Denim jeans are Normally something that everyone has one or two pairs of laying around, if you are anything like me you go through them on a regular basis, whether you grow out of them, stain them or rip them, they can usually be reused.
I first saw this idea on Pinterest and it was a why reinvent the wheel moment, someone has designed, sewn and reinforced all these pockets so why not use them as pockets. I think denim is also a warm fabric with some brilliant textures that can decorate any wall.
Materials and tools
- Denim jeans – for the organiser I made, I used 3 different pairs to collect 6 pockets- mainly back pockets but also a front one. You can make it with as many pockets as you have along as you can make a square or rectangle.

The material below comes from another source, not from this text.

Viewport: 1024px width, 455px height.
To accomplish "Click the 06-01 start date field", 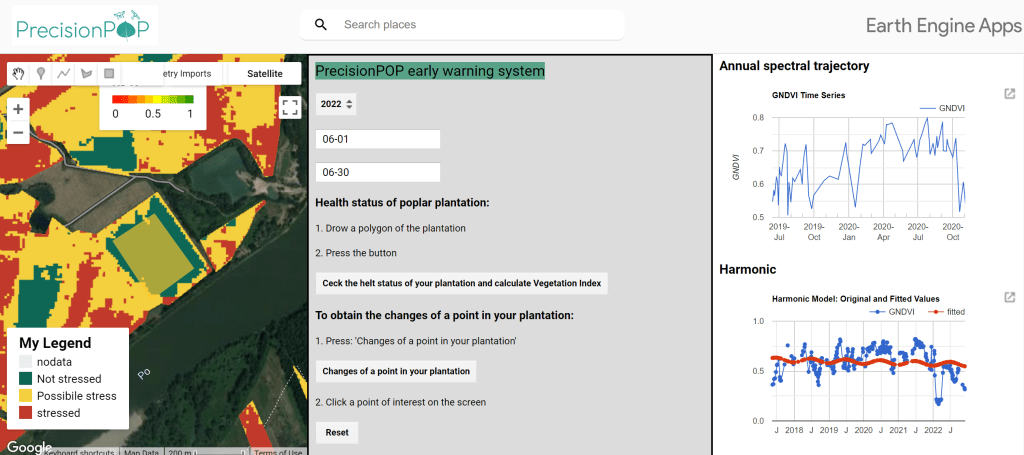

- Backing material – same size as all the pieces put together
- Card approximately 21cm x 21cm
- Fabric scissors
- Sewing machine and cotton
- Felt tip pen
1. Make a template, I used a piece of A4 paper folded square so it ended up being 21cm by 21cm
2. Draw around the template onto the jeans, trying to centre the pockets in the middle of the template as best you can. Cut out each pocket, being care to try and keep the edge straight especially when cutting through any seems. The felt tip I used is red, I hope you can see the square.
3. Lay out the pockets and decide which order you would like them to be in, either keeping similar colours together or spread out. Decide what shape and orientation you would like your organiser and make sure that all the pockets are in the correct orientation.
4. Pin the first two together ( The top left one and the next pocket on the top row), good side to good side and sew down the edge, about 0.5cm from the edge using a straight stitch, going backwards at the end and start to make sure the stitching won’t pull apart. Turn the pair of pockets the right way out and iron the seam flat.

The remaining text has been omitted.